CSE5313 Coding and information theory for data science (Lecture 2)

Review on Channel coding

Let $F$ be the input alphabet, $\Phi$ be the output alphabet.

e.g. $F=\{0,1\},\mathbb{R}$ .

Introduce noise: $\operatorname{Pr}(c'\text{ received}|c\text{ transmitted})$ .

We use $u$ to denote the information to be transmitted

$c$ to be the codeword.

$c'$ is the received codeword. given to the decoder.

$u'$ is the decoded information word.

Error if $u' \neq u$ .

Example:

Binary symmetric channel (BSC)

$F=\Phi=\{0,1\}$

Every bit of $c$ is flipped with probability $p$ .

Binary erasure channel (BEC)

$F=\Phi=\{0,1,*\}$ , very common in practice when we are unsure when the bit is transmitted.

$c$ is transmitted, $c'$ is received.

$c'$ is $c$ with probability $1-p$ , $e$ with probability $p$ .

Encoding

Encoding $E$ is a function from $F^k$ to $F^n$ .

Where $E(u)=c$ is the codeword.

Assume $n\geq k$ , we don’t compress the information.

A code $\mathcal{C}$ is a subset of $F^n$ .

Encoding is a one to one mapping from $F^k$ to $\mathcal{C}$ .

In practice, we usually choose $\mathcal{C}\subseteq F^n$ to be the size of $F^k$ .

Decoding

$D$ is a function from $\Phi^n$ to $\mathcal{C}$ .

$D(c')=\hat{c}$

The decoder then outputs the unique $u'$ such that $E(u')=\hat{c}$ .

Our aim is to have $u=u'$ .

Decoding error probability: $\operatorname{P}_{err}=\max_{c\in \mathcal{C}}\operatorname{P}_{err}(c)$ .

where $\operatorname{P}_{err}(c)=\sum_{y|D(y)\neq c}\operatorname{Pr}(y\text{ received}|c\text{ transmitted})$ .

Our goal is to construct decoder $D$ such that $\operatorname{P}_{err}$ is bounded.

Example:

Repetition code in binary symmetric channel:

Let $F=\Phi=\{0,1\}$ . Every bit of $c$ is flipped with probability $p$ .

Say $k=1$ , $n=3$ and let $\mathcal{C}=\{000,111\}$ .

Let the encoder be $E(u)=u u u$ .

The decoder is $D(000)=D(100)=D(010)=D(001)=0$ , $D(110)=D(101)=D(011)=D(111)=1$ .

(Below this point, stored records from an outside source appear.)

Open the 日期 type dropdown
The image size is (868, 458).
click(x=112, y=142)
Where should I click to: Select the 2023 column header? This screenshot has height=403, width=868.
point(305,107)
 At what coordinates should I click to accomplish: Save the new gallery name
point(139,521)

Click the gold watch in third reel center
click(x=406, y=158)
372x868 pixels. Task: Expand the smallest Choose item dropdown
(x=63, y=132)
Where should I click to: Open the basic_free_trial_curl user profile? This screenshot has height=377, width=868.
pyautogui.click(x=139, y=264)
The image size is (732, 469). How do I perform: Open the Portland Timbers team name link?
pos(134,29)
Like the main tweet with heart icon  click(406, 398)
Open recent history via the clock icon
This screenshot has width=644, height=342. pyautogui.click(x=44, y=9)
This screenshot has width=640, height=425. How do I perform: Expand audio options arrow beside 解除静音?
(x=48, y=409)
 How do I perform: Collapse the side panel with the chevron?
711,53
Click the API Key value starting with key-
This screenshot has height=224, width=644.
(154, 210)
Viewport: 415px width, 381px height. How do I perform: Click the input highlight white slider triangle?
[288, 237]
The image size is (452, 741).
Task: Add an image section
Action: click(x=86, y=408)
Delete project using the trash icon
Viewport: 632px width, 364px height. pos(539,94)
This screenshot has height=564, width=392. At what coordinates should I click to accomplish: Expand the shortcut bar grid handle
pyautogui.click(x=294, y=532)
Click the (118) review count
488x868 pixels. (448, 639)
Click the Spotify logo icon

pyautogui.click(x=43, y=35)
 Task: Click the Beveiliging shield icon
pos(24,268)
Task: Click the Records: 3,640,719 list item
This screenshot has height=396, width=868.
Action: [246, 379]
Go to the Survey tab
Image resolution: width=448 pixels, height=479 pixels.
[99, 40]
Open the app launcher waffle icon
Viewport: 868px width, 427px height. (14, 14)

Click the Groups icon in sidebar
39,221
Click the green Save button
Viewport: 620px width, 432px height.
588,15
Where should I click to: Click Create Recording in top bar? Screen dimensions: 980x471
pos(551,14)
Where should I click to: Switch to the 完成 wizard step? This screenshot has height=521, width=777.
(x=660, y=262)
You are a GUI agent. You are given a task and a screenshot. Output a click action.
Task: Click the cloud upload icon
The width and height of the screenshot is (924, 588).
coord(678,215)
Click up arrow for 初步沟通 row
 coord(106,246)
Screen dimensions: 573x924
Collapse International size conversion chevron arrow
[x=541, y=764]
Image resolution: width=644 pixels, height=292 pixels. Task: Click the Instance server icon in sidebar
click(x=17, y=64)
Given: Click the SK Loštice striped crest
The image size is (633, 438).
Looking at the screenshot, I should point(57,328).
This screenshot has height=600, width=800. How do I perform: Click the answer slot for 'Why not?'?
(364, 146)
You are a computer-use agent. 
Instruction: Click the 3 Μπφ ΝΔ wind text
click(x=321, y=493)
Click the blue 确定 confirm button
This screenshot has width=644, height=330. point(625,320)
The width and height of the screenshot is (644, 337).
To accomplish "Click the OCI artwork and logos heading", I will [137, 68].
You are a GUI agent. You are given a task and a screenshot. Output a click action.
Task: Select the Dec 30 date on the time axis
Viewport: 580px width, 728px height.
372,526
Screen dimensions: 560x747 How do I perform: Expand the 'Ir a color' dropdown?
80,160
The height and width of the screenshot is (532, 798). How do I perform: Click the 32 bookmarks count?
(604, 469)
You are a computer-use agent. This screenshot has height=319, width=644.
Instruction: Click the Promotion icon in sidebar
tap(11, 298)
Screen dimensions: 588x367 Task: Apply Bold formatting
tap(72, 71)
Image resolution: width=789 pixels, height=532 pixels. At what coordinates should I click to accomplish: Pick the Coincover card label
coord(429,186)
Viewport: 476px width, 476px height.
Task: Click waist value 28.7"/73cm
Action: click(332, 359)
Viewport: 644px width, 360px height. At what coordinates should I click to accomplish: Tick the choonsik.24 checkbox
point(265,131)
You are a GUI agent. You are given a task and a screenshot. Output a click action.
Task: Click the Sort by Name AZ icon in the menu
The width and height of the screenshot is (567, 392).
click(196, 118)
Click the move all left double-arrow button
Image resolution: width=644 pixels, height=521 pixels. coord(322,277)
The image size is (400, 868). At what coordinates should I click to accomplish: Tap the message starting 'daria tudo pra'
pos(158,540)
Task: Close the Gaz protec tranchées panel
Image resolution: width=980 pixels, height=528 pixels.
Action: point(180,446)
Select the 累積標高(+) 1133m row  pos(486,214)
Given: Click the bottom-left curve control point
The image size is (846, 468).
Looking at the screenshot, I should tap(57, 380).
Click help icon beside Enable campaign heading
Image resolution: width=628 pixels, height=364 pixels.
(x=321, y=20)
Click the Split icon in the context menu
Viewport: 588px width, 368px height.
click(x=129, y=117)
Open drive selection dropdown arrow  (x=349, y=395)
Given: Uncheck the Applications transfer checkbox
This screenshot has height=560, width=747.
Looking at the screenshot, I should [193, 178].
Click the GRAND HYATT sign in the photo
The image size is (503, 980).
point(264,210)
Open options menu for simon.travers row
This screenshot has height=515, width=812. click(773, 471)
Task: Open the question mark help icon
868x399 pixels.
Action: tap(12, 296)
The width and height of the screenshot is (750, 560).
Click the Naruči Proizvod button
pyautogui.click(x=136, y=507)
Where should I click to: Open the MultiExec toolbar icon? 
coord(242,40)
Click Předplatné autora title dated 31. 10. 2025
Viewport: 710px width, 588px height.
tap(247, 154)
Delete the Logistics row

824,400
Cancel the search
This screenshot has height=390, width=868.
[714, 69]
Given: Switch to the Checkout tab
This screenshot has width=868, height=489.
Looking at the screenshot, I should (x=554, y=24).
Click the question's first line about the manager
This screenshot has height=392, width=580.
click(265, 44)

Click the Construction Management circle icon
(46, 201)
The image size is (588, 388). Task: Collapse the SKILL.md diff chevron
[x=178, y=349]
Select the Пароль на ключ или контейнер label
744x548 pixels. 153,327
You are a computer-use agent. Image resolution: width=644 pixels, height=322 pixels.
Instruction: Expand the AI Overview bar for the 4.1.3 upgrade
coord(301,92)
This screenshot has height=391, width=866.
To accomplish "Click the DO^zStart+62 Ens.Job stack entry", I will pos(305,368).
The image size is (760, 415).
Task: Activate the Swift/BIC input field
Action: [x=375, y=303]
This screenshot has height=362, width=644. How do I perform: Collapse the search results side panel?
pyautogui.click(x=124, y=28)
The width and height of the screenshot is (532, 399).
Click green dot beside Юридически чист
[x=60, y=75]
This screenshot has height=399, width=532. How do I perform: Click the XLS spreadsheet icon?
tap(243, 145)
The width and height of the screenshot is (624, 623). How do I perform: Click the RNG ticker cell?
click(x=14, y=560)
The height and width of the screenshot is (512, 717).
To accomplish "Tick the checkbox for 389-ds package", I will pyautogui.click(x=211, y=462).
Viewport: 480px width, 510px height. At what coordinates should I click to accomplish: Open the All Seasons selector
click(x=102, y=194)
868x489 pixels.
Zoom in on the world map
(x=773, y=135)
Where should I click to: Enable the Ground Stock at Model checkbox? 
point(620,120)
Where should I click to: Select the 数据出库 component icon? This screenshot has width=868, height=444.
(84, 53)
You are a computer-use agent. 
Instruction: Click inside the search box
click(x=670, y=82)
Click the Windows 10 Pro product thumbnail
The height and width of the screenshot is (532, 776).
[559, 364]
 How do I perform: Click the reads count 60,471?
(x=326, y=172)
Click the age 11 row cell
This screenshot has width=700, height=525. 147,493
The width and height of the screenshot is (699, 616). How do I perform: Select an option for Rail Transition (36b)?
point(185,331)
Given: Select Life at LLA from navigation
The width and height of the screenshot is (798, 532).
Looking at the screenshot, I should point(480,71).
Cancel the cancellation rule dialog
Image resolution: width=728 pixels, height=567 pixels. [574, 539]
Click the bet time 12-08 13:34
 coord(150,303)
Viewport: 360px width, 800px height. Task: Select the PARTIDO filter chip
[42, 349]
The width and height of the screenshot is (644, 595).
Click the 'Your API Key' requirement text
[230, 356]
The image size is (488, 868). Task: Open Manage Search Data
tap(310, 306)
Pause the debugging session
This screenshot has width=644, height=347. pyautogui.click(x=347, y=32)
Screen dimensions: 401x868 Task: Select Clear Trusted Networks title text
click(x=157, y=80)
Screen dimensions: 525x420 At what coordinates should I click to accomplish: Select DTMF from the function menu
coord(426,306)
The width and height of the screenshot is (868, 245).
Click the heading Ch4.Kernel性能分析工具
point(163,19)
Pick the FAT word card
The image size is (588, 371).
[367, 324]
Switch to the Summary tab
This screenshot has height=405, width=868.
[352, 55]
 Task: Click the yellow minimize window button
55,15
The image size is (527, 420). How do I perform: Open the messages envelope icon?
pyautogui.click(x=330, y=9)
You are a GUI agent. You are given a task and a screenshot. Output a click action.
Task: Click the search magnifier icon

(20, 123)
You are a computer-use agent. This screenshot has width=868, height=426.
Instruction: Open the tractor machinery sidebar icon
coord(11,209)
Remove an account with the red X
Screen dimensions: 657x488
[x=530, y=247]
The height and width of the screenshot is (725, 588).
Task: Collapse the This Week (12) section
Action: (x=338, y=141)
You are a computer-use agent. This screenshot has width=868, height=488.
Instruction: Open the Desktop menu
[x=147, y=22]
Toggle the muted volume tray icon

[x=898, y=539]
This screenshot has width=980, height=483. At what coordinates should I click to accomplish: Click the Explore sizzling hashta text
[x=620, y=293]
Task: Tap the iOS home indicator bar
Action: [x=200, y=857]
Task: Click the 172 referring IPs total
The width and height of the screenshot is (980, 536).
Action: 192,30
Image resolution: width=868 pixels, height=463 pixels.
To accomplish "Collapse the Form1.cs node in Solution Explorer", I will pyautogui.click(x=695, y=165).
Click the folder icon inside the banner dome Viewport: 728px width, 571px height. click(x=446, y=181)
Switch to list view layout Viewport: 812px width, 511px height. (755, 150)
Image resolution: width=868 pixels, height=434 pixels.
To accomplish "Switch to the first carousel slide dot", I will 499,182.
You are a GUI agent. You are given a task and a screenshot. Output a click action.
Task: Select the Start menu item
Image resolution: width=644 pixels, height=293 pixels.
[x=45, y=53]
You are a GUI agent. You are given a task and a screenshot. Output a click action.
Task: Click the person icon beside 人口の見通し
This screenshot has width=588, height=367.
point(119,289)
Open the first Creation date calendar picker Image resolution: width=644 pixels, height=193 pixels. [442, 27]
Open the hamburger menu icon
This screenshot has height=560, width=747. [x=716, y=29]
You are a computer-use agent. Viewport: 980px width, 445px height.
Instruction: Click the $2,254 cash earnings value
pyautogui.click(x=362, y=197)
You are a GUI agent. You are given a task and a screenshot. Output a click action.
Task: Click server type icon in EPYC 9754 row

Exercise: Compute the error probability of the repetition code in binary symmetric channel.

Solution

Recall that $P_{err}(c)=\sum_{y|D(y)\neq c}\operatorname{Pr}(y\text{ received}|c\text{ transmitted})$ .

Use binomial random variable:

\begin{aligned} P_{err}(000)&=\sum_{y|D(y)\neq 000}\operatorname{Pr}(y\text{ received}|000\text{ transmitted})\\ &=\operatorname{Pr}(2\text{ flipes or more})\\ &=\binom{n}{2}p^2(1-p)+\binom{n}{3}p^3\\ &=3p^2(1-p)+p^3\\ \end{aligned}

The computation is identical for $111$ .

$P_{err}=\max\{P_{err}(000),P_{err}(111)\}=P_{err}(000)=3p^2(1-p)+p^3$ .

Maximum likelihood principle

For $p\leq 1/2$ , the last example is maximum likelihood decoder.

Notice that $\operatorname{Pr}(c'=000|c=000)=(1-p)^3$ and $\operatorname{Pr}(c'=000|c=111)=p^3$ .

If $p\leq 1/2$ , then $(1-p)^3\geq p^3$ . $c=000$ is more likely to be transmitted than $c=111$ .

When $\operatorname{Pr}(c'=001|c=000)=(1-p)^2p$ and $\operatorname{Pr}(c'=001|c=111)=p^2(1-p)$ .

If $p\leq 1/2$ , then $(1-p)^2p\geq p^2(1-p)$ . $c=001$ is more likely to be transmitted than $c=110$ .

For $p>1/2$ , we just negate the above.

In general, Maximum likelihood decoder is $D(c')=\arg\max_{c\in \mathcal{C}}\operatorname{Pr}(c'\text{ received}|c\text{ transmitted})$ .

Defining a “good” code

Two metrics:

How many redundant bits are needed?
- e.g. repetition code: $k=1$ , $n=3$ sends $2$ redundant bits.
What is the resulting error probability?
- Depends on the decoding function.
- Normally, maximum likelihood decoding is assumed.
- Should go zero with $n$ .

Definition for rate of code is $\frac{k}{n}$ .

More generally, $\log_{|F|}\frac{|\mathcal{C}|}{n}$ .

Definition for information entropy

Let $X$ be a random variable over a discrete set $\mathcal{X}$ .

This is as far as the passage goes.